• _Tasks_:
a. How would you say this sentence from the city audit report in Spanish: "Roscoe said the auditors had no difficulties working with city staff."
b. Could you go on with the city audit report from where it stops?

Jon Roscoe with Miller McDonald, Inc. of Bemidji reported that the city received an “unmodified” opinion on its financial statements, which according to the firm’s written report means the city’s financial statements “present fairly, in all material respects, the cash financial position of each major fund and the aggregate remaining fund information … as of Dec. 31, 2021,” as well as the city’s revenues and expenditures for that year.

Meantime, Roscoe reported, the city also received an “adverse opinion on U.S. generally accepted accounting principles,” due to the office of the state auditor permitting smaller cities to report their finances on a cash basis.

Roscoe said the auditors had no difficulties working with city staff. He noted some material adjustments had to be made, mainly relating to investments, the Nevis Trailblazers custodial fund balance and management fees that were double-counted in the water fund instead of split between water and sewer.

He noted that the sewer fund had an increase in disbursements due to the city paying off its sewer debt. The report shows the city’s actual disbursements exceeded budgeted disbursements by $85,923 in 2021.

• _Records from a dataset_:

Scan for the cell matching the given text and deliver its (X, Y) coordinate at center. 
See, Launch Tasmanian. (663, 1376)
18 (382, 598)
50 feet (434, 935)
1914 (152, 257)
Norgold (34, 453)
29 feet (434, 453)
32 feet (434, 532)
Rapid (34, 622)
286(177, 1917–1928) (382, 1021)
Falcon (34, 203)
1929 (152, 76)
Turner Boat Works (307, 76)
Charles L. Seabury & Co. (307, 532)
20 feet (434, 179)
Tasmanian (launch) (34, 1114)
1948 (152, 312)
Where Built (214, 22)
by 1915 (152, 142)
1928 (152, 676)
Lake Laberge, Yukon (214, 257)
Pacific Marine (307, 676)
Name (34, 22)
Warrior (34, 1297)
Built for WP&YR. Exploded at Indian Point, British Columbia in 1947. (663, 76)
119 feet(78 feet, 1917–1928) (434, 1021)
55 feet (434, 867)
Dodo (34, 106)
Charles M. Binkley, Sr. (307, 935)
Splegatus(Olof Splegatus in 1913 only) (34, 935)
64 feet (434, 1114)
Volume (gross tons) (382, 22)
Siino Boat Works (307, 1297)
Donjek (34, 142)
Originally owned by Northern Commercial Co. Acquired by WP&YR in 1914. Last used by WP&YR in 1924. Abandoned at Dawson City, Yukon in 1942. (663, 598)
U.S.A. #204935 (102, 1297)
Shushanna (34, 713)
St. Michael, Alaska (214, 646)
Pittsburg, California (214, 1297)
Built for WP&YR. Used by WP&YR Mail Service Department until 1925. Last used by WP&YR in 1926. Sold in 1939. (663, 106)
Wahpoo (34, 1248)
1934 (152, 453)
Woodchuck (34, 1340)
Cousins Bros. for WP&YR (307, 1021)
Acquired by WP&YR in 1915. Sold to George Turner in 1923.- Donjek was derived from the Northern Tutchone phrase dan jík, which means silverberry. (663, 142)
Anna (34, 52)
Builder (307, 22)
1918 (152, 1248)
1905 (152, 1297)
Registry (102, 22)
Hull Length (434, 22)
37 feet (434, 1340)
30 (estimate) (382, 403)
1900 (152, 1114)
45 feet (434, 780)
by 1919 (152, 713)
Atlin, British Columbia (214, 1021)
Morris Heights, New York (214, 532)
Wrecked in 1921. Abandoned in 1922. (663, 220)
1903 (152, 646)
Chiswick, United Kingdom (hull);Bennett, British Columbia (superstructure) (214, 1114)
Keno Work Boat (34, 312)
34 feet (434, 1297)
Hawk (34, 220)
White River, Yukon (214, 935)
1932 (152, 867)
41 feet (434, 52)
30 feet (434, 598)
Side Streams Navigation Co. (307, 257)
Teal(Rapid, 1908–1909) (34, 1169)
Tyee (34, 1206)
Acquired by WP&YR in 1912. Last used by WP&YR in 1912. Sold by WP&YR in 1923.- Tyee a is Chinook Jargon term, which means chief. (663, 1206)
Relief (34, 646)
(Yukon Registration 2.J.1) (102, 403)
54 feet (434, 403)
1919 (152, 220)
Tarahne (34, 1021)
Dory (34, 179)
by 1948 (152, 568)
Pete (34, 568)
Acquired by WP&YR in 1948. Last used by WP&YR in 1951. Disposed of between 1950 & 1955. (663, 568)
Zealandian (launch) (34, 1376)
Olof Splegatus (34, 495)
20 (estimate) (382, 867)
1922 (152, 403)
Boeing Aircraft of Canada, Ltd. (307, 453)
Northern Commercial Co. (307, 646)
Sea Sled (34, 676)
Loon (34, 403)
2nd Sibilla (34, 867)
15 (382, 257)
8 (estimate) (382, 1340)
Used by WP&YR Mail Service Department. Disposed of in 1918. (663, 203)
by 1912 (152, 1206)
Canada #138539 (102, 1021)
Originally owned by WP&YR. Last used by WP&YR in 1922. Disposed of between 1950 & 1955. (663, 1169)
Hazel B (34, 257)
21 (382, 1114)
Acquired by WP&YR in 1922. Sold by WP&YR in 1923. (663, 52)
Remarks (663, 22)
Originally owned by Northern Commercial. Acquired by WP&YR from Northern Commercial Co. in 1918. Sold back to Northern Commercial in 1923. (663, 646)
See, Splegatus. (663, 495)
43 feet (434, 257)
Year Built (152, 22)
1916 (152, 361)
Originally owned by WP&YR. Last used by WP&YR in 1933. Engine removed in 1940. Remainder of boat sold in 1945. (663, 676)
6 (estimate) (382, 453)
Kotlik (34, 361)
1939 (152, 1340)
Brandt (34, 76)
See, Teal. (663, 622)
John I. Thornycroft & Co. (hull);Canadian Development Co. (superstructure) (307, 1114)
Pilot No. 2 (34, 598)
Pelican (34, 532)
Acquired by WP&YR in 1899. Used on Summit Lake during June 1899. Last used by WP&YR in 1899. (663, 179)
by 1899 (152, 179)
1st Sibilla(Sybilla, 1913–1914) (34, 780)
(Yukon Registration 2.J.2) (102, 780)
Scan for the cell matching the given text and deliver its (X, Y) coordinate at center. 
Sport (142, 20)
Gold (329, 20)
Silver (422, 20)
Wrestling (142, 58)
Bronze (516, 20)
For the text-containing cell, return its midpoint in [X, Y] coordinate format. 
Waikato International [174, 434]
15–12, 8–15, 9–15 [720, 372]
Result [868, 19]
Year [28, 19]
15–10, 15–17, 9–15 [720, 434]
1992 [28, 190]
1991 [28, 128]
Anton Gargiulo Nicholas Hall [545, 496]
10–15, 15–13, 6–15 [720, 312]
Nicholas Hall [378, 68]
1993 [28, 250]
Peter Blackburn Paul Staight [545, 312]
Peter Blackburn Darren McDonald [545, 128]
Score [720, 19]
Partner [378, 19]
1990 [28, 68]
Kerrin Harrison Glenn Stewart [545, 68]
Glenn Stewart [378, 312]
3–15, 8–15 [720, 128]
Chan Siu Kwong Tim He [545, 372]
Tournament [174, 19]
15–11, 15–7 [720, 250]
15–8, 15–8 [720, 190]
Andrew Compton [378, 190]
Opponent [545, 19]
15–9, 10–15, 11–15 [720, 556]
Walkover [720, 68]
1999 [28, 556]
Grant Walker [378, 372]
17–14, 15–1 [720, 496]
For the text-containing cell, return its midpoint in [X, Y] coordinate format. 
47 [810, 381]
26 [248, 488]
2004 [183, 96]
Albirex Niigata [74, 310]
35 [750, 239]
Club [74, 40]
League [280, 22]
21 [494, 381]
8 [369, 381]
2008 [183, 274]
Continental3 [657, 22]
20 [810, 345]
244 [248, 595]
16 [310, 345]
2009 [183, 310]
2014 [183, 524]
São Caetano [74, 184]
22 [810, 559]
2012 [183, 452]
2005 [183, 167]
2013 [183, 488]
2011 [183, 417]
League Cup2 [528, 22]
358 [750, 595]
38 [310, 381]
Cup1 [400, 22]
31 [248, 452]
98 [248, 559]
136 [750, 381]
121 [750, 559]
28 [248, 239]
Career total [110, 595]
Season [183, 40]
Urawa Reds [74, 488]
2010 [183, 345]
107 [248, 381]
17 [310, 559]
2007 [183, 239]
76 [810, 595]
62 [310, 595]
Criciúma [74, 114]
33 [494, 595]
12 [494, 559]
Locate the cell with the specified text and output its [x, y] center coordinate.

• _In response_:
a. Roscoe dijo que los auditores no tuvieron dificultades para trabajar con el personal de la ciudad.

b.
The city had $92,000 of remaining debt at the end of the year, Roscoe said. The report noted that in 2022, the city is scheduled to pay $19,633 in bond principal plus interest as well as $13,786 in lease principal plus interest.

The report quotes the city’s net pension liability at $97,000, but Roscoe said this does not represent a cash liability. The city contributes 7.5% of covered members’ wages toward the Public Employees Retirement Association’s coordinated plan.

Roscoe noted an increasing trend in the city’s cash position during the past few years, other than paying off its sewer debt last year.

“Typically, your disbursements are exceeding your cash,” he said, regarding five-year trends in the general fund, adding that the city balances its budget with transfers from the liquor store fund. “This year, the receipts did exceed the disbursements, but that’s only because of the proceeds for the street project.”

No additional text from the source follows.